■ **EXERCISE INPUT**:
-*-

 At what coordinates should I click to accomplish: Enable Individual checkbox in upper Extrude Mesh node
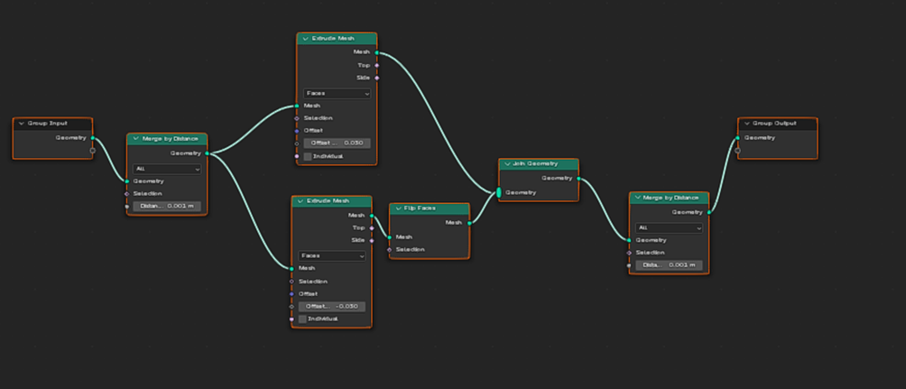308,156
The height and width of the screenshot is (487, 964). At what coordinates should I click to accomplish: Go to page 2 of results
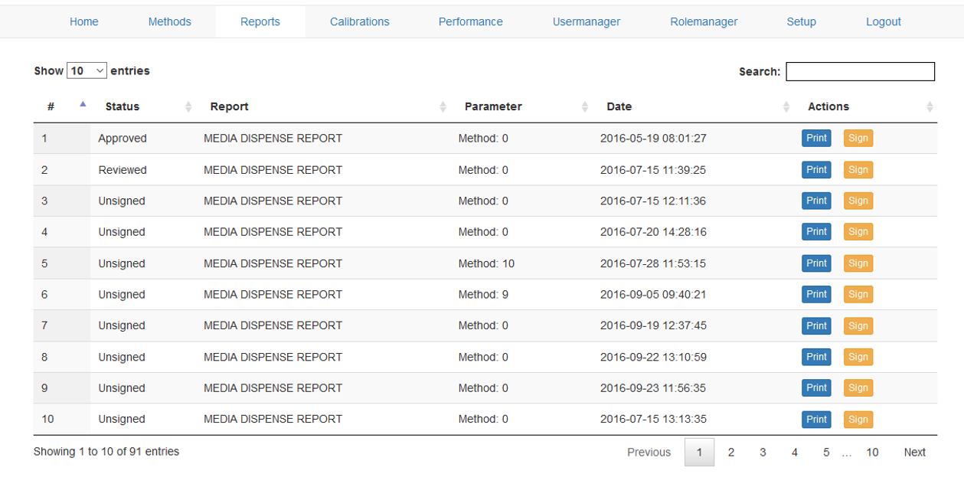730,453
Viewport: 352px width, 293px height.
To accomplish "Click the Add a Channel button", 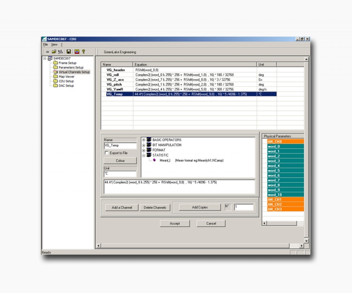I will tap(122, 207).
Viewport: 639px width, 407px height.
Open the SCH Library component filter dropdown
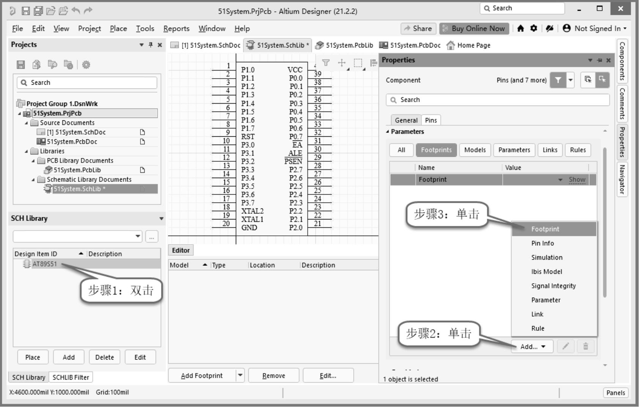137,236
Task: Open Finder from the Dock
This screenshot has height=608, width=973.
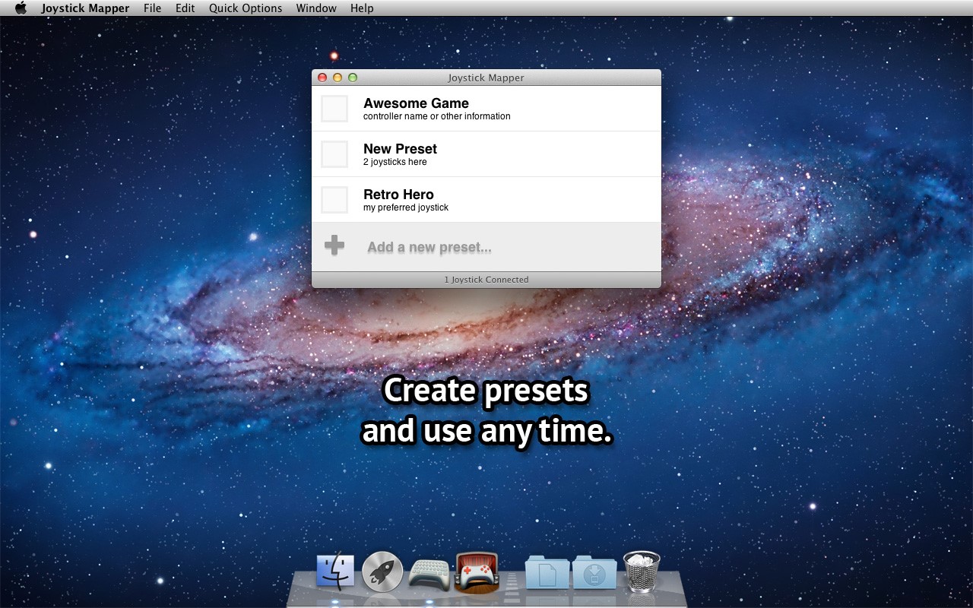Action: coord(335,572)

-*-

■ **WORK ITEM**: In the records above, find the line containing "Open the SCH". Reproduce it and every line after it through the last line, omitting pictures.

■ **WRITTEN RESPONSE**:
Open the SCH Library component filter dropdown
137,236
Task: Open Finder from the Dock
This screenshot has height=608, width=973.
Action: coord(335,572)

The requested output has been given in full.